Tambang Timah Penuh Dilema

    25 Februari 2018 10:00 WIB
    Tambang Timah Penuh Dilema
    Timah. M/ ROMMY PUJIANTO.



    Koba: Ketua DPRD Kabupaten Bangka Tengah, Provinsi Kepulauan Bangka Belitung, Algafry Rahman menyatakan aktivitas penambangan bijih timah di daerah itu penuh dengan dilema dan polemik yang tidak berkesudahan.

    "Kita tidak bisa menutup mata, aktivitas penambangan bijih timah ini dihadapkan pada situasi yang cukup dilematis dan terus menjadi polemik," katanya di Koba dikutip dari Antara, Minggu, 25 Februari 2018.






    Ia mencontohkan sejumlah aktivitas penambangan bijih timah di kawasan Marbuk, Kinari dan Punguk, serta kasus baru-baru ini yang merambah kawasan wisata Danau Kaolin yang jelas-jelas beroperasi secara ilegal. "Dampaknya sudah jelas, tapi tidak cukup dengan melakukan penertiban dan menangkap pelaku tambang, melainkan harus ada regulasi yang jelas terhadap dunia pertambangan bijih timah di daerah ini," katanya.

    Algafry mengatakan, masyarakat Bangka Tengah belum bisa meniggalkan tambang timah dan di sini peran pemerintah untuk mengatur dan menatanya dengan baik. "Kondisi seperti ini maka tidak menyelesaikan masalah, malah justru berpotensi terjadi konflik sosial di masyarakat," katanya.
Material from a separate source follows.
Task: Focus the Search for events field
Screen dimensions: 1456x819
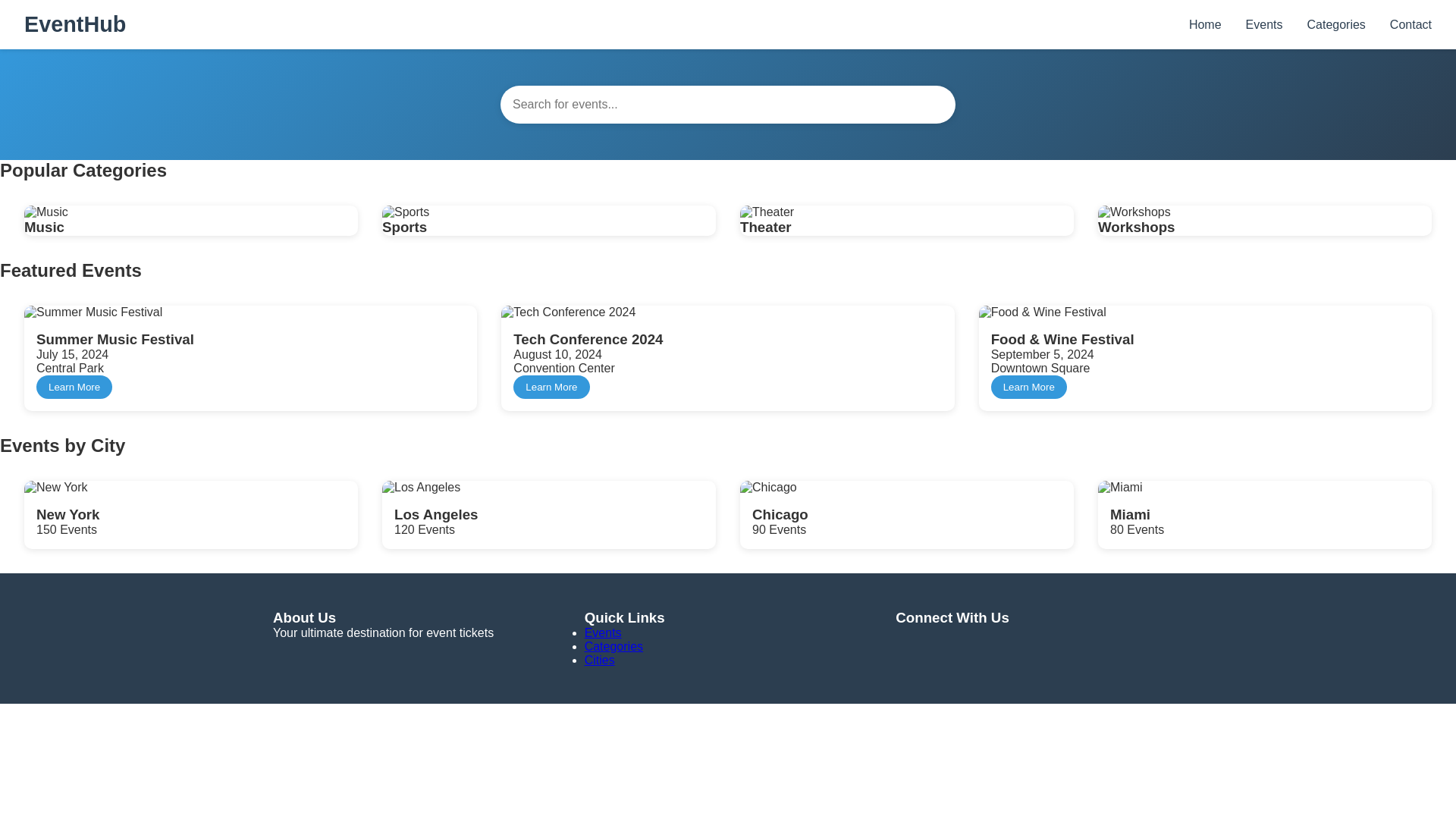Action: 727,105

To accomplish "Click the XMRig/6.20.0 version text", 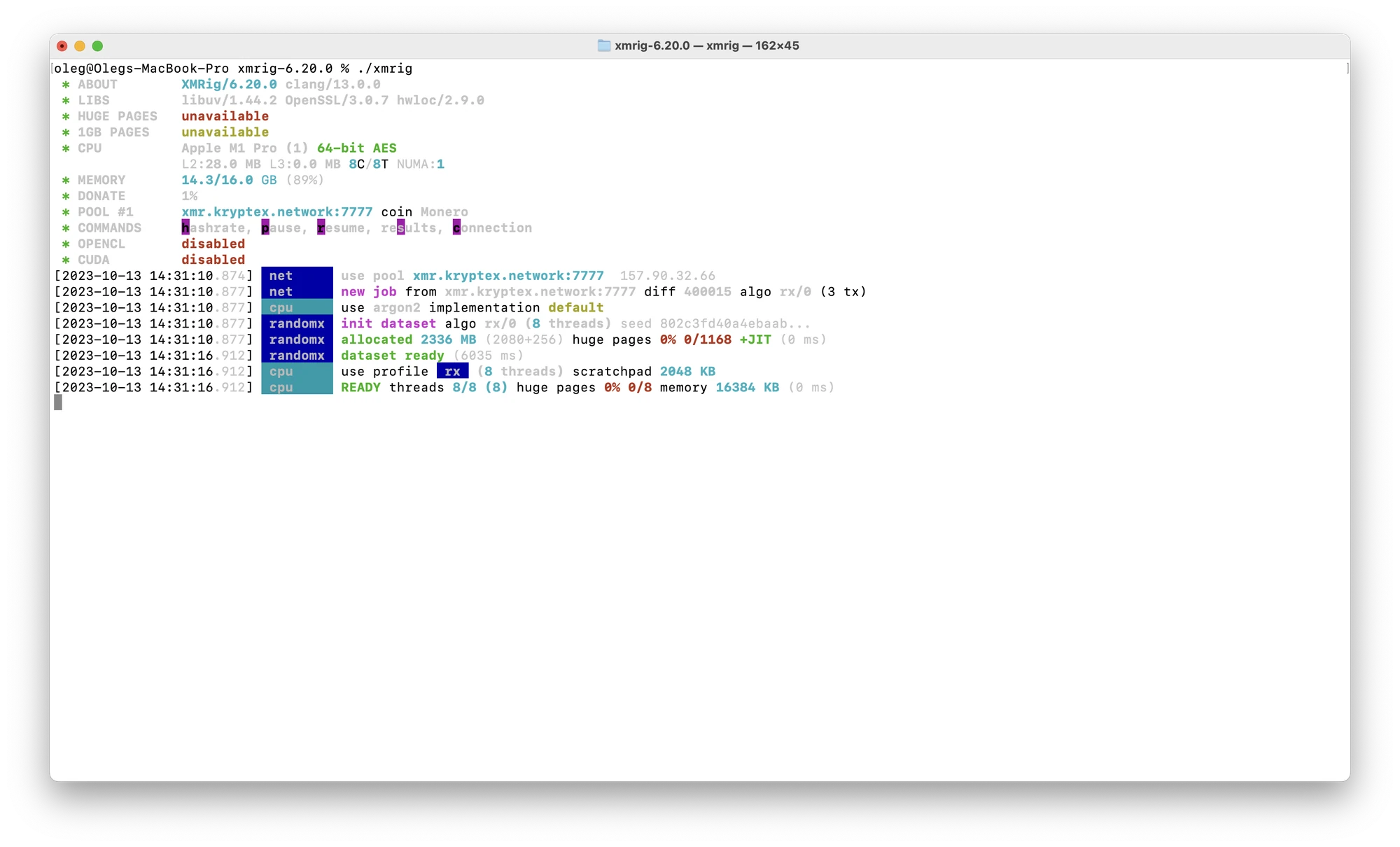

    Terkait adanya aktivitas penambangan di kawasan objek wisata, menurut dia, itu terlalu berlebihan dan harus ditertibkan. "Persoalan ini harus diselesaikan secara duduk bersama, tidak bisa hanya diserahkan satu instansi saja misalnya pihak kepolisian saja," katanya.

    Kendati dunia pertambangan bijih timah dinilainya penuh dengan polemik, namun disarankan kepada masyarakat agar beroperasi secara legal saja. "Memang ini cukup dilematis karena sebagian lahan yang digarap merupakan kawasan terlarang, namun di sisi lain masyarakat sangat tinggi ketergantungannya terhadap tambang. Maka saya sarankan untuk lebih amannya, upayakan menambang di kawasan yang tidak melanggar aturan," katanya.


    (SAW)

    Bagaimana tanggapan anda mengenai artikel ini?

    Komentar

    LOADING
    Cara untuk mendapatkan Berita terbaru dari kami.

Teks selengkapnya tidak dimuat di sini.